ECLI:NL:CRVB:2009:BH9356
Centrale Raad van Beroep
- Eerste aanleg - meervoudig
- A. Beuker-Tilstra
- G.L.M.J. Stevens
- H.R. Geerling-Brouwer
- Rechtspraak.nl
Herziening van de grondslag van een periodieke WUV-uitkering op basis van arbeid als boekhouder
In deze zaak heeft de Centrale Raad van Beroep op 19 maart 2009 uitspraak gedaan in een geschil tussen een appellant en de Raadskamer WUV van de Pensioen- en Uitkeringsraad. De appellant, geboren in 1943, had in augustus 1994 een aanvraag ingediend voor een uitkering op basis van de Wet uitkeringen vervolgingsslachtoffers 1940-1945. Hij was erkend als vervolgde vanwege zijn onderduik als joods kind. In 1996 werd hem een periodieke uitkering toegekend, gebaseerd op zijn psychosomatische rugklachten, die in verband werden gebracht met zijn vervolging. De grondslag voor deze uitkering was vastgesteld op het laatst uitgeoefende beroep van boekhouder in WSW-verband.

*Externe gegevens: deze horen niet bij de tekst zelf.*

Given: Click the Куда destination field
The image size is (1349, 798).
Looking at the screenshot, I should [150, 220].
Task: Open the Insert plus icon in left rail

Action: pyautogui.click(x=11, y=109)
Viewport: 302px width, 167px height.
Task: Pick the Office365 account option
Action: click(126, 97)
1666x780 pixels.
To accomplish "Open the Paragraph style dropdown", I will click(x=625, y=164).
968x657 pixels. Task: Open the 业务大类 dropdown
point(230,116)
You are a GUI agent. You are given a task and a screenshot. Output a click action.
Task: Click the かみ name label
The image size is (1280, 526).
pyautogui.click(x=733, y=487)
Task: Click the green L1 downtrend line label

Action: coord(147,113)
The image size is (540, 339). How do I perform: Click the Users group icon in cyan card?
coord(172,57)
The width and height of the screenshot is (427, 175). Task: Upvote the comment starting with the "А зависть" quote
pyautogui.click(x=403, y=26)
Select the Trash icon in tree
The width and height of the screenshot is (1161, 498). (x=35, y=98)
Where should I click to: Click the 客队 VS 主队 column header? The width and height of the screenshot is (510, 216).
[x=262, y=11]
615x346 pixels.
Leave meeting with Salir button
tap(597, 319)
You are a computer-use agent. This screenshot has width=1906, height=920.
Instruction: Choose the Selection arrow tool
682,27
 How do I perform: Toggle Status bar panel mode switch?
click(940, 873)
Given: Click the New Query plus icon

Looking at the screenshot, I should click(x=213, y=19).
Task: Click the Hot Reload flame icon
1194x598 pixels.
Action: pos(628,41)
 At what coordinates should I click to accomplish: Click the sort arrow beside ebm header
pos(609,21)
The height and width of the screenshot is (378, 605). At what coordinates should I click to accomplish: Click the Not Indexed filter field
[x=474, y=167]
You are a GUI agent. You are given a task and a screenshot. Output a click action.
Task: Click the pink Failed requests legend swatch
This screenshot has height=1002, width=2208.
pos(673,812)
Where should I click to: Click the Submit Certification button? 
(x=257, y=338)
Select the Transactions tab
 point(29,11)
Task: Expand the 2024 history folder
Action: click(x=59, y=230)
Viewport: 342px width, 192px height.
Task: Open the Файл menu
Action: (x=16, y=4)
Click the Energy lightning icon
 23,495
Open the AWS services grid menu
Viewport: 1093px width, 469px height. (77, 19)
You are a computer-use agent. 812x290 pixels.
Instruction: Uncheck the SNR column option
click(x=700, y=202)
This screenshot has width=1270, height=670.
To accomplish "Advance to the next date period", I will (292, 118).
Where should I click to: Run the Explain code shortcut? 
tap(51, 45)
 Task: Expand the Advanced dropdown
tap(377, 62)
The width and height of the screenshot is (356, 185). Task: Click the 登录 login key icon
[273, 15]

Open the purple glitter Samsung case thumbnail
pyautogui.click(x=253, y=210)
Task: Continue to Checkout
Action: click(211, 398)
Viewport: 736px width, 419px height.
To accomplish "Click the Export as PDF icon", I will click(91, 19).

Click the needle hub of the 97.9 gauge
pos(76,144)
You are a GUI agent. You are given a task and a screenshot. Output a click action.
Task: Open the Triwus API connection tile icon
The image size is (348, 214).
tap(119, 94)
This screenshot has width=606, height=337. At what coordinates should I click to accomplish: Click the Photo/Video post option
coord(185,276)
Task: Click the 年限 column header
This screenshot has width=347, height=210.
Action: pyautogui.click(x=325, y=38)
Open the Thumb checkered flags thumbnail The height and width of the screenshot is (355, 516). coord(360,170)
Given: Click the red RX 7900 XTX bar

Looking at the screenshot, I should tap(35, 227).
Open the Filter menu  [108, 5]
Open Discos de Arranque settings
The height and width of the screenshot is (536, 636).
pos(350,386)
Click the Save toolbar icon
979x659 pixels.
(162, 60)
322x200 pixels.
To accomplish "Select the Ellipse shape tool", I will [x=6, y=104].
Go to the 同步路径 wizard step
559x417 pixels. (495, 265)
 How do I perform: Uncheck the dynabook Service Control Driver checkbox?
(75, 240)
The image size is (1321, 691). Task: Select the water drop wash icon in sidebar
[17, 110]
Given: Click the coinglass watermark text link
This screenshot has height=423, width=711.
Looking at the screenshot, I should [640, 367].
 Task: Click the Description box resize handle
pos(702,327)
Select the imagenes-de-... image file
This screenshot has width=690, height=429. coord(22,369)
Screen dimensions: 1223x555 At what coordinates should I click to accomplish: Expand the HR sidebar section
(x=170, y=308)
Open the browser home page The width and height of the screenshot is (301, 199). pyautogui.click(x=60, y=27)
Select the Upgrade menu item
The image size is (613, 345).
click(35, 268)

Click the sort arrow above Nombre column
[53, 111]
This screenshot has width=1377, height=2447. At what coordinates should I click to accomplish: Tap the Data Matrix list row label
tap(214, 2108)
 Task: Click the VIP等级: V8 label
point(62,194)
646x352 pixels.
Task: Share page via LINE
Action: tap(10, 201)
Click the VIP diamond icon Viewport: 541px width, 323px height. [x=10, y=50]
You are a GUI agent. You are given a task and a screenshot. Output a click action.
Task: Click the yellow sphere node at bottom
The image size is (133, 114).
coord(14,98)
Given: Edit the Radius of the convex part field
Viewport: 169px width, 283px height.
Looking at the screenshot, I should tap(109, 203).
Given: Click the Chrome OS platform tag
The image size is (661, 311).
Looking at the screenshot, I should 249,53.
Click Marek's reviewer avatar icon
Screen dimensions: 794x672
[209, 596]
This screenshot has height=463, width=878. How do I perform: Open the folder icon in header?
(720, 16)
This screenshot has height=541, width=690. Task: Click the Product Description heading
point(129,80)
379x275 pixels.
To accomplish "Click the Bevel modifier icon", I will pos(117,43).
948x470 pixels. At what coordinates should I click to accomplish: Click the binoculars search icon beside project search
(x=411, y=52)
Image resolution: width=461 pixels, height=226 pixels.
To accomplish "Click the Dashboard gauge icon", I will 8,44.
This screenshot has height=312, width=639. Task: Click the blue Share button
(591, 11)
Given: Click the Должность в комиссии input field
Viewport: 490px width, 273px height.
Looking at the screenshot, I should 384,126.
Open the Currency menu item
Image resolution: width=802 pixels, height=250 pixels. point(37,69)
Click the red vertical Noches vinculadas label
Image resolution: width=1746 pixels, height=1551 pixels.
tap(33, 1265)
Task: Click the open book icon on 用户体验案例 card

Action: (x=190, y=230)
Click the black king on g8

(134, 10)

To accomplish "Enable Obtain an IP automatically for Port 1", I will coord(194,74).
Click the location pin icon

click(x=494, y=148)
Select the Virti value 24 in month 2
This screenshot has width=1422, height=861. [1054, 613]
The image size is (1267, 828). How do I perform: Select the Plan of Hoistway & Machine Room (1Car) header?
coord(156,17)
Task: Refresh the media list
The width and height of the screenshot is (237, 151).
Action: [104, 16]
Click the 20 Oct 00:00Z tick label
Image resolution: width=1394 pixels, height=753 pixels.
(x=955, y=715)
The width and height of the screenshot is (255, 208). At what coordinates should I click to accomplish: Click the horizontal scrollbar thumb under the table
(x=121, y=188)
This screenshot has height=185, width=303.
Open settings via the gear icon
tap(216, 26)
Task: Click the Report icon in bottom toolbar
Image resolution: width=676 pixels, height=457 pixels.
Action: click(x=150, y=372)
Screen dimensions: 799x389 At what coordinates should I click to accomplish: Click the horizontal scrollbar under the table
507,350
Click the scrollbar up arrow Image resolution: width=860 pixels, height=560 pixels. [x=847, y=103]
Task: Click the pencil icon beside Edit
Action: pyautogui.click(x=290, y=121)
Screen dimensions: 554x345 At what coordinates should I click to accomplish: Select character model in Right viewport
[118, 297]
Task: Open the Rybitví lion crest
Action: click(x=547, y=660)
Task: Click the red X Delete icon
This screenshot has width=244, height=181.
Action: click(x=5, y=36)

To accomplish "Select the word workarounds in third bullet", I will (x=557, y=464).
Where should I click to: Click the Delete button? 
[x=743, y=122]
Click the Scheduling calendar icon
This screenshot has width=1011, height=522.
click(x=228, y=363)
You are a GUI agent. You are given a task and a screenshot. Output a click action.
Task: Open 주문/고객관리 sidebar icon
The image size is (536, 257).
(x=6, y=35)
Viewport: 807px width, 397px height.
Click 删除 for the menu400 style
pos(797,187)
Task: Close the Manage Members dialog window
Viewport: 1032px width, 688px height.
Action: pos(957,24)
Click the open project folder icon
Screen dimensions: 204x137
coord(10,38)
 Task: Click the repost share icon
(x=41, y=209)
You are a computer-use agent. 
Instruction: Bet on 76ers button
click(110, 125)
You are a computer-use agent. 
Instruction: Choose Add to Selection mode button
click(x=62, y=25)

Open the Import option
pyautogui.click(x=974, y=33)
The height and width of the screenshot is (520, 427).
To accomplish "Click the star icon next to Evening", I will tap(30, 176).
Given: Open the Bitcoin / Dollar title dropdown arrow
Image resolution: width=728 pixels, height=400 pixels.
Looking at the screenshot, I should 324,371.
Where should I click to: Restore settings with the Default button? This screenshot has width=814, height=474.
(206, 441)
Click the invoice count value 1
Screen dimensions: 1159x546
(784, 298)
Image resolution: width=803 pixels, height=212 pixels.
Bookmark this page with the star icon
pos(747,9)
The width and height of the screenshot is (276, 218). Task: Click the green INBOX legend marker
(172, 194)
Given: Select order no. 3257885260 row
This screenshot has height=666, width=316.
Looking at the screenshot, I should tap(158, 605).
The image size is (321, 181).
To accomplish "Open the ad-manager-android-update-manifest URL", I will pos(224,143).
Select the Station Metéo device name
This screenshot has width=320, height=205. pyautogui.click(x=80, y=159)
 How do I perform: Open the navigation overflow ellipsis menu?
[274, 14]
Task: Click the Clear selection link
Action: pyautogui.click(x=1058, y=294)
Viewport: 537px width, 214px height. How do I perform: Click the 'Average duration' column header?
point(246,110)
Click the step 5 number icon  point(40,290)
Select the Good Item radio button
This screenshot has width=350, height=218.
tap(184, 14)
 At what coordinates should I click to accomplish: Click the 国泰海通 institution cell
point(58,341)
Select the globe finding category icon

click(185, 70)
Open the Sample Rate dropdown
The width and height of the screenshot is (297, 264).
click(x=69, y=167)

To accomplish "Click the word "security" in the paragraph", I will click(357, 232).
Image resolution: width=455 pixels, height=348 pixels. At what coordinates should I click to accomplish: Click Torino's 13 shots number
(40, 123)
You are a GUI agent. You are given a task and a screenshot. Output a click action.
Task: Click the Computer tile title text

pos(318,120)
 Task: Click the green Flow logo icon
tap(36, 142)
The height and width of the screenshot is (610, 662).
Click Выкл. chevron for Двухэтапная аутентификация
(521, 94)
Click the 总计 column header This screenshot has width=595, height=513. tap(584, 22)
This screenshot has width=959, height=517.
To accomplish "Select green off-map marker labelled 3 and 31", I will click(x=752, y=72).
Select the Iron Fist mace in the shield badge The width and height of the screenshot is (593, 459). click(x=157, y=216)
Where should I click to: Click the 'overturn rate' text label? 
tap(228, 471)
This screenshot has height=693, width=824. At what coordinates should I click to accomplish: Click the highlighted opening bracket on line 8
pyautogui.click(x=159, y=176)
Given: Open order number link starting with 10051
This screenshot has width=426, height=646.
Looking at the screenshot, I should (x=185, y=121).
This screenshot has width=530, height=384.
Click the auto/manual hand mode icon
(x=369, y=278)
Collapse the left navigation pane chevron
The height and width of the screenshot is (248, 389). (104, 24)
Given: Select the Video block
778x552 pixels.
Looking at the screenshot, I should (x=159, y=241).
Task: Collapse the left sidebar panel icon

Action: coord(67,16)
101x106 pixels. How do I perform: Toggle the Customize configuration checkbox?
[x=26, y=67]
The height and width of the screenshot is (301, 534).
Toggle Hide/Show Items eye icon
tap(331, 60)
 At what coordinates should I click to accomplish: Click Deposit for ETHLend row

In september 2006 verzocht de appellant om de grondslag van zijn periodieke uitkering te herzien, zodat deze zou worden gebaseerd op zijn arbeid als boekhouder. Hij stelde dat hij na het verlies van zijn functie door medische klachten niet meer in staat was om het eerder bereikte arbeidsniveau te handhaven. De verweerster heeft echter geoordeeld dat er geen nieuwe medische of andere gegevens waren die een ander licht konden werpen op het eerdere besluit uit 1996, waarin was vastgesteld dat er geen sprake was van invalidering in de zin van de Wet.
De Raad heeft vastgesteld dat de appellant geen nieuwe feiten of omstandigheden heeft aangedragen die de verweerster zouden hebben moeten aanzetten tot herziening van het eerdere besluit. De Raad oordeelde dat het bestreden besluit in rechte kon standhouden en verklaarde het beroep van de appellant ongegrond. Tevens werd er geen aanleiding gezien om proceskosten te vergoeden. De uitspraak werd gedaan door een meervoudige kamer, met A. Beuker-Tilstra als voorzitter, en de leden G.L.M.J. Stevens en H.R. Geerling-Brouwer, in aanwezigheid van griffier I. Mos.